RE: [Thorianum A] - A V Wohnung von Lucius Tarutius Corvus
Platz nehmen… naja, außer dem Boden gab es da nicht wirklich Möglichkeiten. Und ich war mir nicht sicher, ob ich mich jetzt auf den Boden setzen wollte. Nicht, weil der schmutzig wäre – Nysa hatte gut geputzt – sondern weil ich nicht sicher war, ob ich dann wieder aufstehen würde.
“Nein, ich hab keinen Hunger“, meinte ich, und irgendwie tat es mir leid, dass ich Nysa so knapp antwortete. Sie konnte nichts dafür. Für nichts von alledem. Und zu einer anderen Zeit und Gelegenheit hätte ich versucht, sie ein wenig aufzumuntern und vielleicht sogar mit ihr ein wenig geflirtet.
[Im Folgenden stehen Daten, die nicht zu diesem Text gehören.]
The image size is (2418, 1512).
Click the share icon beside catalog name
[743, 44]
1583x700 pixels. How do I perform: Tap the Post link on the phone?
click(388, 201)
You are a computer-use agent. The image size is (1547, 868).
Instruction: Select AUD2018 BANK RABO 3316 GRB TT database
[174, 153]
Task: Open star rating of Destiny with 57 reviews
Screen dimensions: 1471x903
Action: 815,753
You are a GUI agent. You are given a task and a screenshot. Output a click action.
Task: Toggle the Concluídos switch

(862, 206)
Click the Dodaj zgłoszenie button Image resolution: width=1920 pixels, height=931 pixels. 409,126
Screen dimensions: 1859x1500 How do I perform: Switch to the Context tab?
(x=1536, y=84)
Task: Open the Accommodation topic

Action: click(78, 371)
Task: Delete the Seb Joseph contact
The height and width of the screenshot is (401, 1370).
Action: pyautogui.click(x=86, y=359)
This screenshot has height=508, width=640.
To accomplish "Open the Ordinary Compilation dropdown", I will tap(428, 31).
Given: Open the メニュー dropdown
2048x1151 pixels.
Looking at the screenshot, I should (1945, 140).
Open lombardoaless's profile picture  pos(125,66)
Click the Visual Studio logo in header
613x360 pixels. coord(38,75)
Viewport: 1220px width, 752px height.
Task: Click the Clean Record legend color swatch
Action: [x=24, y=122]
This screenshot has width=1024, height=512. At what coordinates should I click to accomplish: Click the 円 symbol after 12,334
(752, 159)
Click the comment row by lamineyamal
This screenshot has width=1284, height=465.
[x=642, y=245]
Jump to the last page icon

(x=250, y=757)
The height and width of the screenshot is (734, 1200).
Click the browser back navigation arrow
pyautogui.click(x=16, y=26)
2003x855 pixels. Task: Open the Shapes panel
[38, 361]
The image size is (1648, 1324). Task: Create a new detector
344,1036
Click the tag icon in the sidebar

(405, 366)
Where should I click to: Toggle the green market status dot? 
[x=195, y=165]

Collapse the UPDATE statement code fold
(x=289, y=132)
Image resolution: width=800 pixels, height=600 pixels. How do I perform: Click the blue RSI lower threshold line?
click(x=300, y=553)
Nicht, weil ich Absichten hatte, sondern einfach, damit sie sich etwas besser fühlen würde. Aber nicht heute. Heute erschien es mir falsch, auch nur einen fröhlichen Gedanken zu haben. Und ich wusste nicht, ob sich das jemals wieder ändern würde.
Zum Glück klopfte es aber auch, bevor ich weiter in Erklärungsnot kommen konnte. Alun kam herein und begrüßte kurz Nysa, ehe er mich entdeckte und erst einmal freudig begrüßte. Ich wollte etwas sagen, wirklich, aber es kam nichts raus. Wie reagierte man, wenn man dem Bruder gerade mitteilen musste, dass der gemeinsame Bruder tot war, der andere aber noch nichts wusste und gut gelaunt daherkam?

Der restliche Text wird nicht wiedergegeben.